I feel beautiful today.
Not for any particular reason. I mean, I guess partially because I’m wearing a new dress. I bought it online from a new-to-me retailer – Boden, who makes British-inspired clothes for tall people (as well as normal and kid-sized folks too!). The dress is pink and flowery, somewhat out-of-the-ordinary of what I normally wear, which is exactly why I bought it. I’ve gotten a lot of comments on it, people saying I look very spring-ready, cheery and bright, which makes me happy.
I’ve also been actively working on being patient with myself. I was listening to a podcast yesterday about a man with anxiety who developed an online bot to quash the scary voice in his head. It made me think about all of the negative things I tell myself on a daily basis, about how unproductive I am or how I failed to work out enough or eat right or how what I’m doing is wrong, wrong, wrong. Even the stupidest things I’d berate myself for. If I missed a streetlight even, Sarah, you should have walked faster, you should have left sooner, just so you could make this one light.

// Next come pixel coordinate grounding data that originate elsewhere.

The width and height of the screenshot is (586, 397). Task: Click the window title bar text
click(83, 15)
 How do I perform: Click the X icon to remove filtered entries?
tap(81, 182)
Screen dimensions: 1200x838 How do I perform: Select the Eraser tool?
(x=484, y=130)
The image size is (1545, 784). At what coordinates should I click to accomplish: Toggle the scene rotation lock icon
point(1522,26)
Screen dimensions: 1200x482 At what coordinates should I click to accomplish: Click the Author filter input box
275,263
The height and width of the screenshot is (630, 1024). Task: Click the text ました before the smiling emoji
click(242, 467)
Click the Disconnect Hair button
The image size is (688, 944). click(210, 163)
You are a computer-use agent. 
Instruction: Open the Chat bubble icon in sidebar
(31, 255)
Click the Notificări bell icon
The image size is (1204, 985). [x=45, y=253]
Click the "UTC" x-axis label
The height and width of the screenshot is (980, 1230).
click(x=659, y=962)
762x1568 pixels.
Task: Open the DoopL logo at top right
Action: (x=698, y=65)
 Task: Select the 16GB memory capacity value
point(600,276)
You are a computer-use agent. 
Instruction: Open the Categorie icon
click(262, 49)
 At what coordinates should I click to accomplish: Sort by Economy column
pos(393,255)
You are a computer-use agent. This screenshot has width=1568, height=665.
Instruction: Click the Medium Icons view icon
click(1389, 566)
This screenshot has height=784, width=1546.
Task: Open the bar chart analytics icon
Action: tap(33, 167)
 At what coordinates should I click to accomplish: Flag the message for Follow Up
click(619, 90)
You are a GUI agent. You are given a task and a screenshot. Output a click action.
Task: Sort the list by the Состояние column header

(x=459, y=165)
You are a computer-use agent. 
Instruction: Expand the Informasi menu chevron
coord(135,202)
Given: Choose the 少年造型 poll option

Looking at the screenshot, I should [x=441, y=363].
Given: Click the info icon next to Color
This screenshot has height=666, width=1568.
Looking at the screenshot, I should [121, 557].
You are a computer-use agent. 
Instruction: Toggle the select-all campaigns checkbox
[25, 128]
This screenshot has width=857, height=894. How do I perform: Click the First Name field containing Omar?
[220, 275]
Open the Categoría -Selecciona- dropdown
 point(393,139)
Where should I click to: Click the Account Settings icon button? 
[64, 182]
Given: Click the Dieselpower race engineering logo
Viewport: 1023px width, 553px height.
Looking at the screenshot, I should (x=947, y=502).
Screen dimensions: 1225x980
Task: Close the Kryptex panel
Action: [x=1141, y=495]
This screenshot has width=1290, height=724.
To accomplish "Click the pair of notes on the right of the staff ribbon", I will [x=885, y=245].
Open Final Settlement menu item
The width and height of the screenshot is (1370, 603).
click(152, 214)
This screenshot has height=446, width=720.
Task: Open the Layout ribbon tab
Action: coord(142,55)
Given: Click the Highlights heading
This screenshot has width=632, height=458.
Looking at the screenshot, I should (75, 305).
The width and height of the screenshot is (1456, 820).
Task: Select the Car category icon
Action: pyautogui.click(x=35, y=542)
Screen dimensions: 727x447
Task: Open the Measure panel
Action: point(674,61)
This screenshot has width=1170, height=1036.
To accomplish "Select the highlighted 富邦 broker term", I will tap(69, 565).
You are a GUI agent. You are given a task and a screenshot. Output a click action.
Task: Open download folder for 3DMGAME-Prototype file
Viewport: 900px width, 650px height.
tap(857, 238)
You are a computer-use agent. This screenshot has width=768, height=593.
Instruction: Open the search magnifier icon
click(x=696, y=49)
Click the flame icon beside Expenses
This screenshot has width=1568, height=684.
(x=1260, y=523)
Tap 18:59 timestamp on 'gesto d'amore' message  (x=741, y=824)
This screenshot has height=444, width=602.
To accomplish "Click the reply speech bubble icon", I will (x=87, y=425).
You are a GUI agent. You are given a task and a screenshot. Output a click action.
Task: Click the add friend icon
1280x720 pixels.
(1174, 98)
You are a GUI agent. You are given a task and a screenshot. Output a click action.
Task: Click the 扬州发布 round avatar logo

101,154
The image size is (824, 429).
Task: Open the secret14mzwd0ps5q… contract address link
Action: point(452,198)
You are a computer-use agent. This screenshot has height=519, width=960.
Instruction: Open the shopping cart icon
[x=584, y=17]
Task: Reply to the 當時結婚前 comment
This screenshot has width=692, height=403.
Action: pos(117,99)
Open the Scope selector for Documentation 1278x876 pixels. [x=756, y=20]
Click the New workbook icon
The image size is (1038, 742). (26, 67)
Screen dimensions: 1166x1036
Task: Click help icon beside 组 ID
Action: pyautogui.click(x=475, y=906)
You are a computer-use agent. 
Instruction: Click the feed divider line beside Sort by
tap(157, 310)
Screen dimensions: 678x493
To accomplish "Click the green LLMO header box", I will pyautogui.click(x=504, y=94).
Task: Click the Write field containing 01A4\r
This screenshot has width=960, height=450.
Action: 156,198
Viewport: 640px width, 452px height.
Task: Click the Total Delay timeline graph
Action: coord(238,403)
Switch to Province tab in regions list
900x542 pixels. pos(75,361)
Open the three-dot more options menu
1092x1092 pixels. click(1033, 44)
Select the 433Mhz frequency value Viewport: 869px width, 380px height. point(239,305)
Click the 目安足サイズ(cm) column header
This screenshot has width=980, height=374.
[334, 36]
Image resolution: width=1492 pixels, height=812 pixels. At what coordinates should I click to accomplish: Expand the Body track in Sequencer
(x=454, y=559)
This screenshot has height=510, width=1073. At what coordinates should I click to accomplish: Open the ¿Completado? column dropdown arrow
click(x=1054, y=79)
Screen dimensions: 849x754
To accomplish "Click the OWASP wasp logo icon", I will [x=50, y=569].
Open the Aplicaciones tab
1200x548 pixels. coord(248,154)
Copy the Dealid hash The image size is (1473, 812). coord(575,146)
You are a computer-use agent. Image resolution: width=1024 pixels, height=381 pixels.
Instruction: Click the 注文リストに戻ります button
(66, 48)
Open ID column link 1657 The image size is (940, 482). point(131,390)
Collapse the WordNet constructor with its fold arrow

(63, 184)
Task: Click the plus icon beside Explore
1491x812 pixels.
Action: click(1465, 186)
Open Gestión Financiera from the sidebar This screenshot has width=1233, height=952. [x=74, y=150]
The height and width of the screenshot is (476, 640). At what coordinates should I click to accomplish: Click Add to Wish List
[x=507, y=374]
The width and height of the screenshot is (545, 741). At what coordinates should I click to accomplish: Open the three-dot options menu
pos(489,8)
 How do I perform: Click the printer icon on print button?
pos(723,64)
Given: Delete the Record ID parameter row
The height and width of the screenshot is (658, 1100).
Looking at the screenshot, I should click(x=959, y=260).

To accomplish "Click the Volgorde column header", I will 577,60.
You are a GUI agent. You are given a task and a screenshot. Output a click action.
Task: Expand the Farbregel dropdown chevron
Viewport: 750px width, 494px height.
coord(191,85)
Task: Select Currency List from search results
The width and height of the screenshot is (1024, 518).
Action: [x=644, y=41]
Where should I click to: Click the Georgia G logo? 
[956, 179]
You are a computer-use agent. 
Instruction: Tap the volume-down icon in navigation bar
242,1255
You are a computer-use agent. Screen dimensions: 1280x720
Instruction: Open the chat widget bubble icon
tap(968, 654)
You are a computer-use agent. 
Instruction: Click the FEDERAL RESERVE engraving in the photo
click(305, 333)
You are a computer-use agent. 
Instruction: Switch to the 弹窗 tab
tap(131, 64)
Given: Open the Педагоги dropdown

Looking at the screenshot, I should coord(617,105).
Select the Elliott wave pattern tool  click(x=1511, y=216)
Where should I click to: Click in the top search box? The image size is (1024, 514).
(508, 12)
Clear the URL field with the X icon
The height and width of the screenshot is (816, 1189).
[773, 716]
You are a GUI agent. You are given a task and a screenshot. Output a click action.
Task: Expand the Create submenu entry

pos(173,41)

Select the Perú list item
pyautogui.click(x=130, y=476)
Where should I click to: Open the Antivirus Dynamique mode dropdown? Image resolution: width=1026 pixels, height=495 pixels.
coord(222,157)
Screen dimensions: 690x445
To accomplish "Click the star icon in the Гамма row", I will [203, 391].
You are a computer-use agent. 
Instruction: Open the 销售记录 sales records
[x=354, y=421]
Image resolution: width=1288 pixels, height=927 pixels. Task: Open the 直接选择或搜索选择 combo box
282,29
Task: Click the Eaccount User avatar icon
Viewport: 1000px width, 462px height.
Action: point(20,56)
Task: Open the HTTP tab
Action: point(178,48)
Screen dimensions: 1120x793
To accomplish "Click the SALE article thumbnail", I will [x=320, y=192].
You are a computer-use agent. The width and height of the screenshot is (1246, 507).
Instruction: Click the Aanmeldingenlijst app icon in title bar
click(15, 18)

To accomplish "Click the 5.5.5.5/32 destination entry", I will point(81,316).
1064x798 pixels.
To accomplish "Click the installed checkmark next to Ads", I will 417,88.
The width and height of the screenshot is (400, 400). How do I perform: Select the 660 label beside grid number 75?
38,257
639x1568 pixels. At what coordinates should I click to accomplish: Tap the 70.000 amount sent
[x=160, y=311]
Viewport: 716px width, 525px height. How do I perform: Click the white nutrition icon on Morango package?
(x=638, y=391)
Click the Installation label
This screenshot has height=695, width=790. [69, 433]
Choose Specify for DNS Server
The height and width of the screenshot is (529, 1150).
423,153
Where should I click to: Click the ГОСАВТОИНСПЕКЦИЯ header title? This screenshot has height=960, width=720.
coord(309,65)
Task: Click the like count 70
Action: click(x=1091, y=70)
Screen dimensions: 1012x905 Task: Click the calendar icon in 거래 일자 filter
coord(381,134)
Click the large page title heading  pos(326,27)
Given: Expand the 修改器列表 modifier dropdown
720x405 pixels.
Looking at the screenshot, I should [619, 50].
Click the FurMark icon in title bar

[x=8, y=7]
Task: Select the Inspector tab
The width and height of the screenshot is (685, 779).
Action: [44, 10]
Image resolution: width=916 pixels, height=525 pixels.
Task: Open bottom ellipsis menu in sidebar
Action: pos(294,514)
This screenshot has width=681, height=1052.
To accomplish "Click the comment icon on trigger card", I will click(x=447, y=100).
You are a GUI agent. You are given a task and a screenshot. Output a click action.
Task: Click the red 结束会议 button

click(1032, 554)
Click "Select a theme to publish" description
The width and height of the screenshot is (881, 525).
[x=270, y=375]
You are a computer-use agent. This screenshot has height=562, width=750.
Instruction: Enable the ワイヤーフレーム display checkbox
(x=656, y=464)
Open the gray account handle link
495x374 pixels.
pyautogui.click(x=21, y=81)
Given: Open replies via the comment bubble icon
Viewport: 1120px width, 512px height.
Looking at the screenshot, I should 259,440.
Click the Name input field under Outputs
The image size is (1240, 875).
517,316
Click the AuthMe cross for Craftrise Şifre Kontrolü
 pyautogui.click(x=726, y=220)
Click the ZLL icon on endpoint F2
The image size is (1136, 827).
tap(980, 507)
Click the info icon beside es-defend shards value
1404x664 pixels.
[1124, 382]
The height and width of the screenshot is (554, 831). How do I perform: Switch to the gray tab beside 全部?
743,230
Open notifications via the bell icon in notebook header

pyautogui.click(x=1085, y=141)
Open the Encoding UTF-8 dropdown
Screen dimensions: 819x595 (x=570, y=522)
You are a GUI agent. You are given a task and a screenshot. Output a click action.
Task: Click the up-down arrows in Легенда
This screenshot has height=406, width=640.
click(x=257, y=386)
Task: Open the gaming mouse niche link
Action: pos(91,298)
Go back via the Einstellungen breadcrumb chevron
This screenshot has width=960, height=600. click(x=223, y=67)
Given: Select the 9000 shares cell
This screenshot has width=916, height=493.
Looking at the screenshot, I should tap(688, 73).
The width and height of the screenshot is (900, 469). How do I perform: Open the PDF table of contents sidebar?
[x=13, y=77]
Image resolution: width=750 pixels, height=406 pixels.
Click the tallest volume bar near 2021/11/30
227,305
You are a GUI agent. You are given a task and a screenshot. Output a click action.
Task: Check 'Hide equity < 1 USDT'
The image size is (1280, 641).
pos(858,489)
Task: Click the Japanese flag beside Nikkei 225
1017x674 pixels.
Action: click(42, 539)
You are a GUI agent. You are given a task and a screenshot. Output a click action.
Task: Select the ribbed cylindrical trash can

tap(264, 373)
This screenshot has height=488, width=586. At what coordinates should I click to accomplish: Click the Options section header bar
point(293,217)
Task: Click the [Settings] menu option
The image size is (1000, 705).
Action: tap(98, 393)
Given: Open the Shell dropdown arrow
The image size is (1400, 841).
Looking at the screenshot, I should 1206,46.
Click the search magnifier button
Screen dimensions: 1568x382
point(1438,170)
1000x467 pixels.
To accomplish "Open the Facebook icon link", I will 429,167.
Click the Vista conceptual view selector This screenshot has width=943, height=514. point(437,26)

It dawned on me that I’d never tell the people I love those things – so why am I telling them to myself?
Now every time it pops up, I put an end to it right away. There’s only so much I can do to better myself, but this constant pessimistic soundtrack is doing nothing to help. If anything, it’s making it worse.
So yes. New dress, less negativity. I’m also listening to a playlist my sister told me about (Coffee House Blend on Spotify, if anyone’s interested) full of singer-songwriter/indie tunes and not rushing through work. It’s sunny outside, and I get to see Davis tonight. I have so much to be thankful for. Life’s looking pretty good at the moment.